Although Tamiflu is recommended as a treatment when outbreaks occur in health care facilities and to prevent the flu shortly after exposure, vaccination is the preferred and more effective method of prevention. The current vaccine still provides protection against the flu.
Scientists at the World Health Organization (WHO), led by Dr. Frederick Hayden, have discovered evidence of the mutant strain worldwide. Of greatest concern is that resistant viruses have been detected in specimens from people who where never treated with Tamiflu because drug resistance is usually seen in people who have been exposed to a drug.
The percentage of mutant viruses is low—about 3.8 percent in a sampling of 237 specimens from patients nationwide this winter—according to the CDC. Dr. Joseph Bresee, chief of the epidemiology and prevention branch in the CDC’s influenza division, feels there is no need to embargo Tamiflu, “This certainly bears close watching,” he said yesterday. “We’re intensifying our surveillance effort to determine if this is an increasing trend.” Bresee added that, “It was unexpected, mainly because, historically, Tamiflu resistance has been very low. And most resistance we’ve seen has been among treated people.” Bresee also found it interesting that there is a lack of Tamiflu resistance in Japan, a country where Tamiflu is widely used.
Since last flu season, the CDC enhanced its surveillance in an effort to detect flu viruses resistant to Tamiflu and that increased monitoring has provided the agency with the ability to detect resistant strains quickly, Bresee said. Roche Pharmaceuticals, Tamiflu’s maker, noted that some global health experts have cited limitations in the preliminary data, which found resistance to its drug, and have called for further research. Bresee also noted that influenza viruses are constantly mutating through a process called antigenic drift, which causes them to change from one season to the next and, sometimes, within a single flu season. On occasion, these mutations can cause drug resistance, which means the medications either do not work or do not work as well.
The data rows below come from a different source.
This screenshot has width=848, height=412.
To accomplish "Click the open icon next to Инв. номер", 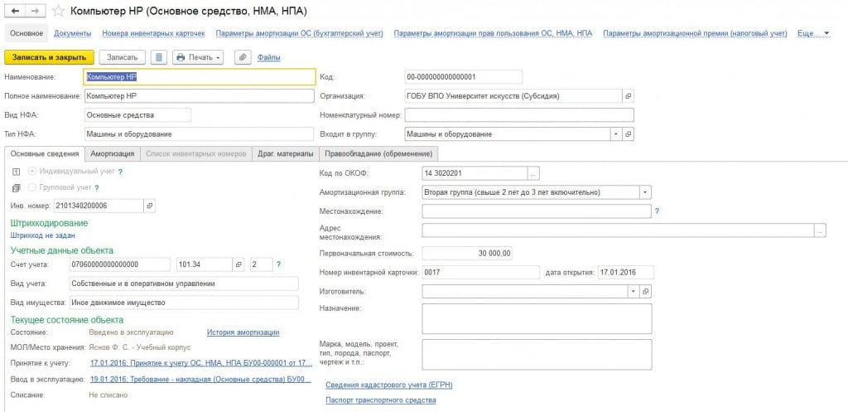I will point(150,205).
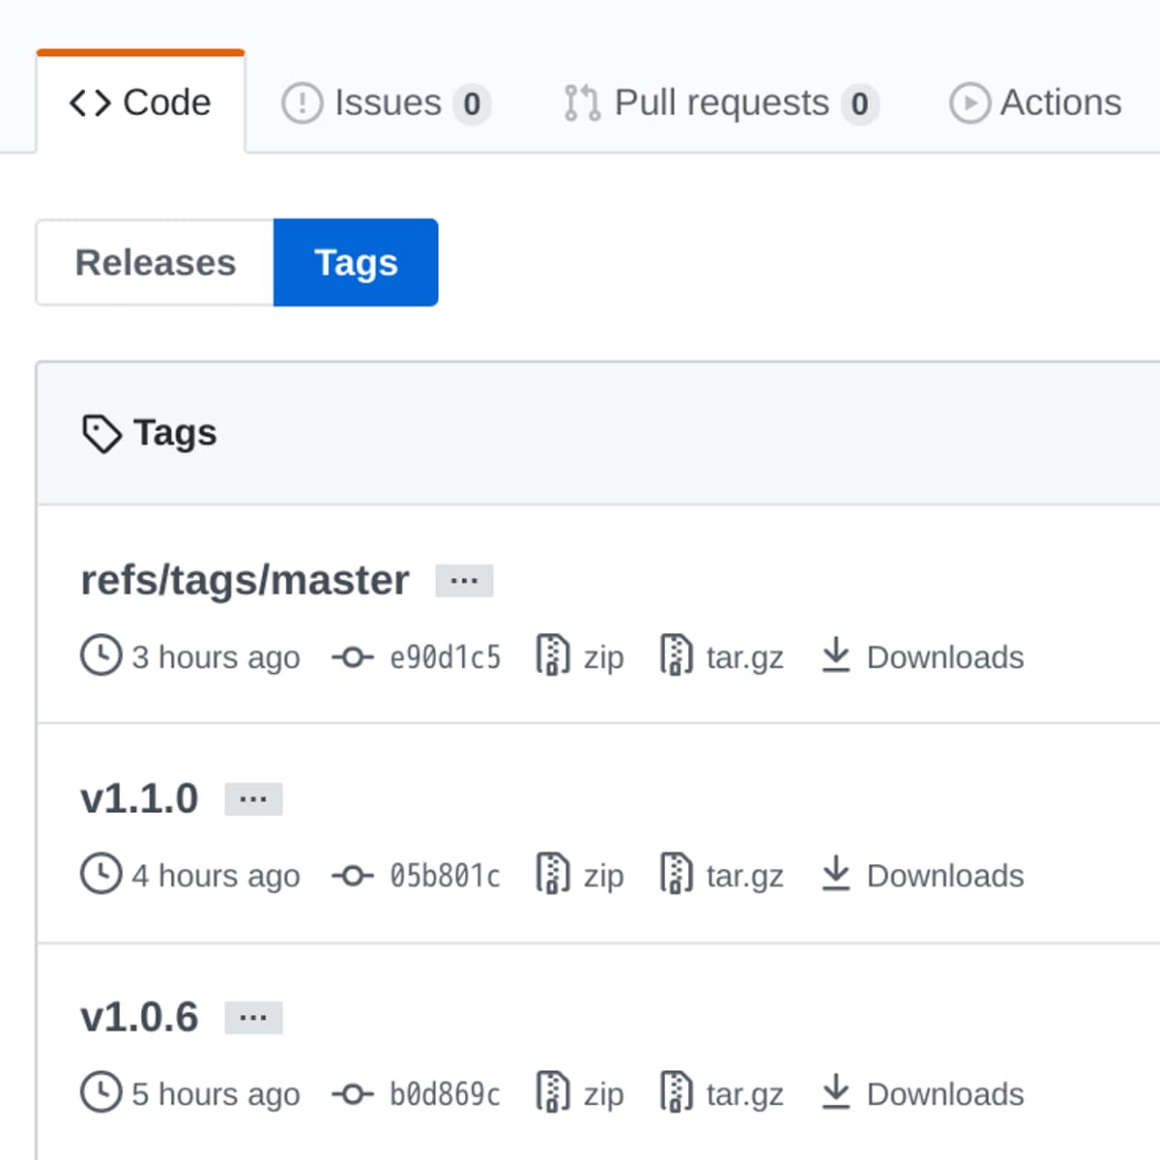
Task: Select the blue Tags button
Action: click(356, 263)
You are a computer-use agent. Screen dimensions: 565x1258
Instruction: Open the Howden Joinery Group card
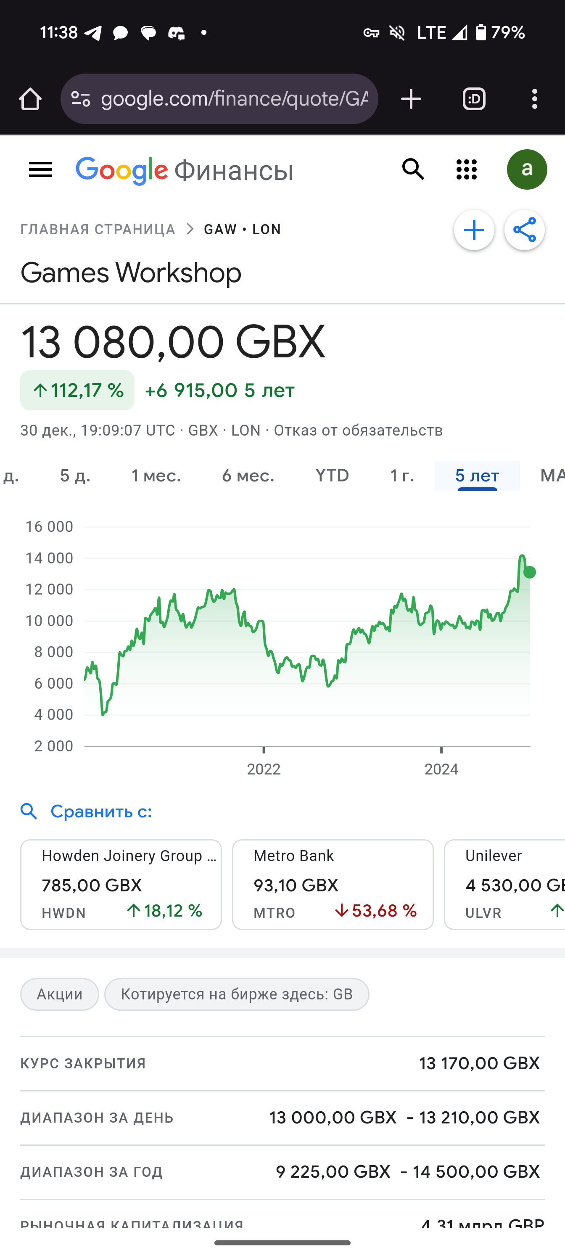121,884
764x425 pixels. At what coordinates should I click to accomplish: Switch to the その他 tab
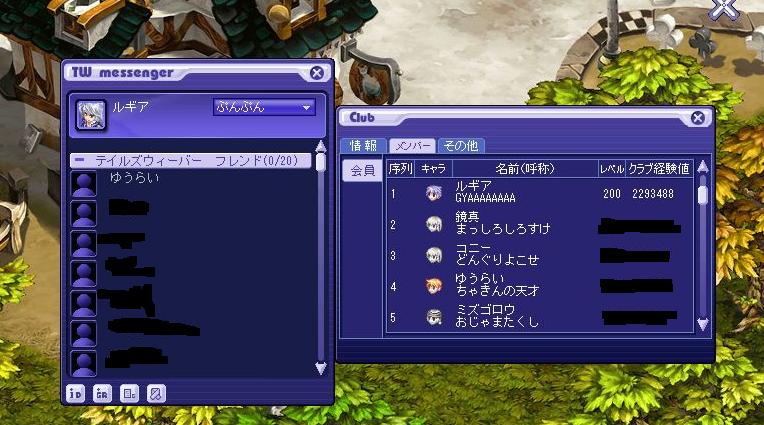(x=461, y=146)
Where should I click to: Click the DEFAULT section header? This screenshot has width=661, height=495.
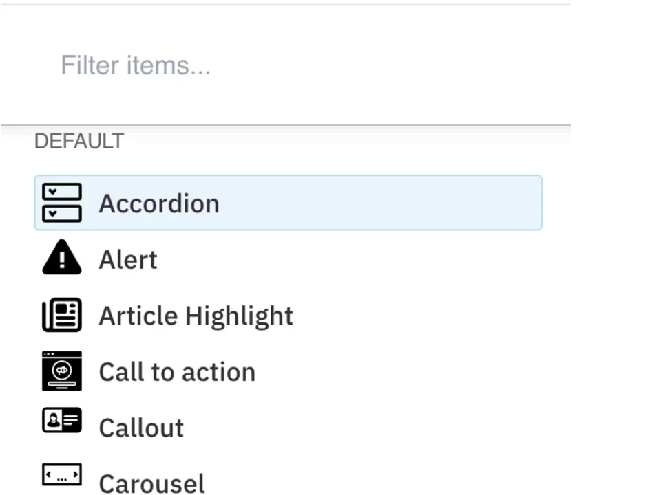tap(78, 141)
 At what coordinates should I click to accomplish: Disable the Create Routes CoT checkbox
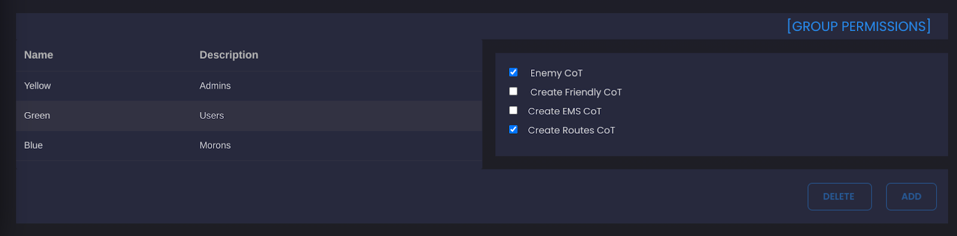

Anti-flu drugs belonging to a class called adamantanes were embargoed indefinitely by the CDC in January 2006 because flu viruses developed mutations against the drugs; the medications remain under the embargo. “When we noticed it,” Bresee said of the resistance problem, “well over 90 percent of all [influenza A] viruses were resistant.” At the time, the CDC underscored Tamiflu’s availability. Resistance to Tamiflu has been detected by the WHO in Canada and Europe. In a recent sampling, Norway had the highest percentage of viruses carrying the mutation.
The influenza virus is highly active throughout New York State and has grown to high levels in several other states, and—according to surveillance data from the state Health Department—remains high in both Nassau and Suffolk counties.